Ownership – State Responsibility

 

  • The prevalent legal issue in this case was the ownership title to the window panels held in Russian museums as a result of spoliation carried out during World War II. The issue is linked to the question whether the appropriation and withholding by Russia of the panels is legitimate in the light of international law and the bilateral treaties of 1990[26] and 1992[27] concluded with Germany.
  • Russia considered its appropriation of trophy art from Germany to be justified as a compensation for the losses suffered during the war (right of history)”[28]. The government’s approach is clearly evidenced by the content of the Law on Cultural Valuables, nationalizing “[a]ll displaced cultural valuables imported to the U.S.S.R in realization of its right to compensatory restitution and located on the territory of the Russian Federation with the exception of those specified in Articles 7 and 8” (Article 6(1) Cultural Valuables Law).

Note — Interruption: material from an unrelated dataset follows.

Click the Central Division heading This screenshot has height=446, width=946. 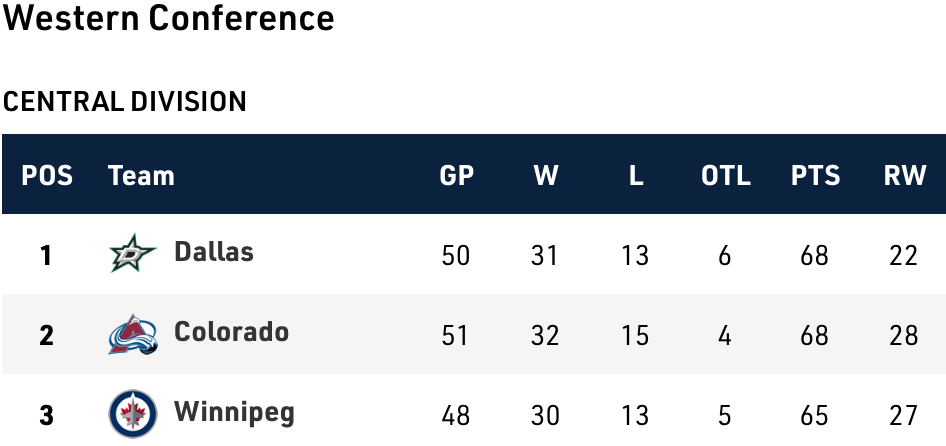[125, 101]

With regards to the present case, the Nationalisation does not cover cultural valuables that were the property of religious organizations such as the Marienkirche (Article 7(2)). Instead, such objects could be returned as set forth in Article 9.
  • The question of whether the Cultural Valuables Law and the provided appropriation of war spoils as reparation is unlawful in international law is highly debated[29]. It is held that Russia’s compensatory measures violate public international law such as the Hague Convention of 1907[30]. These international laws prohibit the seizure or destruction of cultural assets during war time (Article 23(g)). Moreover, Russia’s contention to retain cultural property as reparation art was countered by Germany as illegitimate, in view of Article 53 in connection with Article 56 of the Hague Convention of 1907[31], Article 4 of the Hague Rules of 1954[32] and Article I(3) of the First Protocol of the Hague Convention of 1954[33]. When national law contradicts international law, it is the respective State’s international responsibility to bring its law into line with its international obligations[34]. On the other hand, it is to be noted that the Hague Convention of 1954 and its Protocol are not applicable to events which occurred prior to their enactment[35].

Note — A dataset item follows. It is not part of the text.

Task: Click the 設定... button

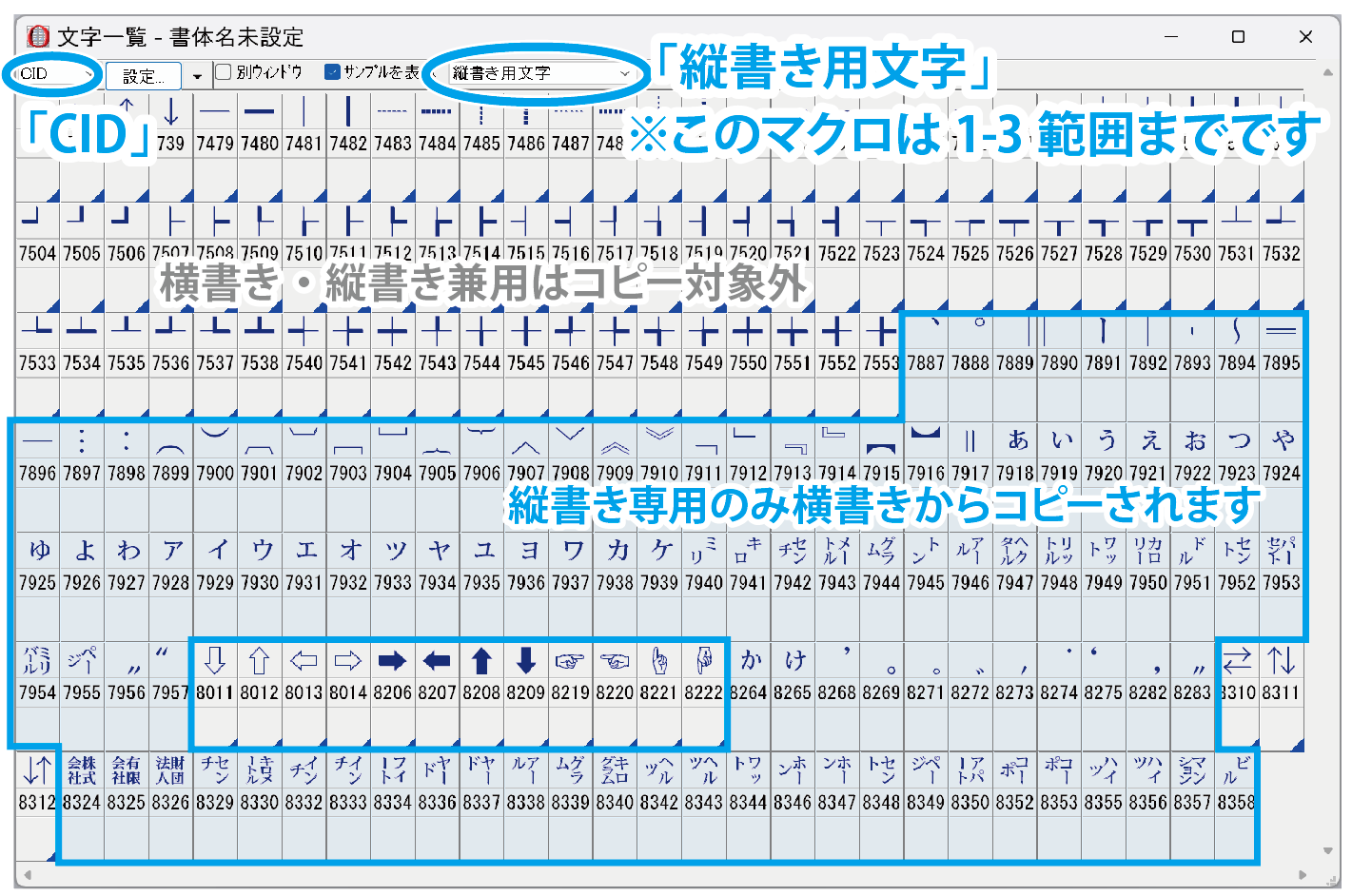Action: click(x=143, y=76)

  • Yet the situation between Russia and Germany with regards to the unilateral appropriation of cultural property is more delicate to address, given that both nations signed bilateral agreements, which foresee the return to their rightful owners of “lost or unlawfully transferred art treasures which are located on their territory” (Article 16(2) Treaty on Good Neighbourliness and Article 15 Treaty on Cultural Cooperation). Duma deputies have since modified their commitment to return war spoils and have advanced certain questions of interpretation: “[they] consider that the terms of those articles only concern the properties that were really lost (and not only hidden) or stolen (and not removed by the authorities)”[36].
  • The German legal viewpoint was underlined in the Government’s press release on the day of the return, stating that “the cultural heritage of a nation is a very important part of its identity. International law thus clearly establishes that cultural property have a special status during war times and may not be retained as reparation. This is also the line of the Federal Government”[37]. Notwithstanding applicable Russian law enabling a return, the negotiation process in the case under consideration may not be narrowed down to a purely legal argumentation. In fact, even the most convincing legal argumentation is not sufficient in the very unstable and complex relationship between Germany and Russia[38].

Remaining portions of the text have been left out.